The risk of the event itself doesn't matter; what matters for your personal
risk is how much of your personal fortune you put into it.

If losing a bet makes you homeless, it's hardly a good bet no matter how good
the odds are.

Conversely, there's barely an "insane" bet in the world as long as the
probability for a payoff is greater than zero (excluding e.g. Nigerian scam
emails), and as long as the amounts involved are small relative to your
disposable capital and the payoff expectation.

Think of it as "how many times do I need to place this bet before I win", vs
"if I win, what's the payoff", vs "if I'm wrong, what's the most I could
lose".

If you get those numbers right, I can't see that bitcoin margin bets are
intrinsically insane.

------
comrh
Has there been fluctuations like this due to algorithmic trading of BTC yet?

------
eldavido
This is called a liquidity trap and it's well-studied in finance circles.
Basically, in order to have a well-functioning market, you need a roughly
balanced number of sellers and buyers at any point.

If an external event triggers enough parties' simultaneous need to sell, it
can suck all the buy orders out of the market, causing the price to fall lower
and lower as the sellers have to submit ever-lower prices to find willing
buyers. The event creates a positive feedback loop as sellers go lower and
lower to find buyers, leading to sharp, discontinuous movements in price.

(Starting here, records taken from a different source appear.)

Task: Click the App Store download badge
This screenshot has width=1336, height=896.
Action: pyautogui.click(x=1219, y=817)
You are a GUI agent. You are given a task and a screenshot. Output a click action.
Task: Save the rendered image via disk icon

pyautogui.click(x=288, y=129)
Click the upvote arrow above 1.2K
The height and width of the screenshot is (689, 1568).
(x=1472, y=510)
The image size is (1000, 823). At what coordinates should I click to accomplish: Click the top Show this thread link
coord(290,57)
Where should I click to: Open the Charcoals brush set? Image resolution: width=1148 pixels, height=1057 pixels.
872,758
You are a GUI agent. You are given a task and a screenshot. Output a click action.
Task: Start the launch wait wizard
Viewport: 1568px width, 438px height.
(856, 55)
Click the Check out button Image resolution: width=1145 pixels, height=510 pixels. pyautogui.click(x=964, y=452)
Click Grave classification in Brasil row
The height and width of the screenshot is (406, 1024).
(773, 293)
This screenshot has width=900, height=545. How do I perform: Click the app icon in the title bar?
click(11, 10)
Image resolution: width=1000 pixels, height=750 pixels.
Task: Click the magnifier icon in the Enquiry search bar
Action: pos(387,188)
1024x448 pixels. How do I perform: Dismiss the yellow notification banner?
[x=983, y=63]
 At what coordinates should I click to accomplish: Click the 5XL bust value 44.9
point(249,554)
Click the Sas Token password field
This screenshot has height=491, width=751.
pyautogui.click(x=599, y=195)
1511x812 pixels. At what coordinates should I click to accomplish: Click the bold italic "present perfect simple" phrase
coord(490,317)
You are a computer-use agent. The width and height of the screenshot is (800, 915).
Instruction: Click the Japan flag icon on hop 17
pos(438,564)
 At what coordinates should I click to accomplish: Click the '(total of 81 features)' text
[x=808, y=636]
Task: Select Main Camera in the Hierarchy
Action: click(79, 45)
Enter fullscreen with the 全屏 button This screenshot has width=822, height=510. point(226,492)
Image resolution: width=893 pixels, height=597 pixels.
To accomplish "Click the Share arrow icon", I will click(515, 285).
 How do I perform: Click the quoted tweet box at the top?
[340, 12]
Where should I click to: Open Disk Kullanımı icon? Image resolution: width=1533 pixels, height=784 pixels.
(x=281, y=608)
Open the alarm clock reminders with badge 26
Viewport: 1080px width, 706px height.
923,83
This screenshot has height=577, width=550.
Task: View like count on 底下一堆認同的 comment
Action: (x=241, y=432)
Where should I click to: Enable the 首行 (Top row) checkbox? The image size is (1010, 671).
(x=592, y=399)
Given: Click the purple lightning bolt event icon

The ultimate answer to this is tons of market depth/liquidity, but absent
that, exchanges have "circuit-breaker" policies in place that cause trading to
halt if prices move too much, too quickly.

Ultimately, ensuring an orderly market is a massive challenge that shouldn't
be taken lightly.

EDIT: Child is correct, I think liquidity traps are from macro, but same idea
- not enough buyers, too many sellers.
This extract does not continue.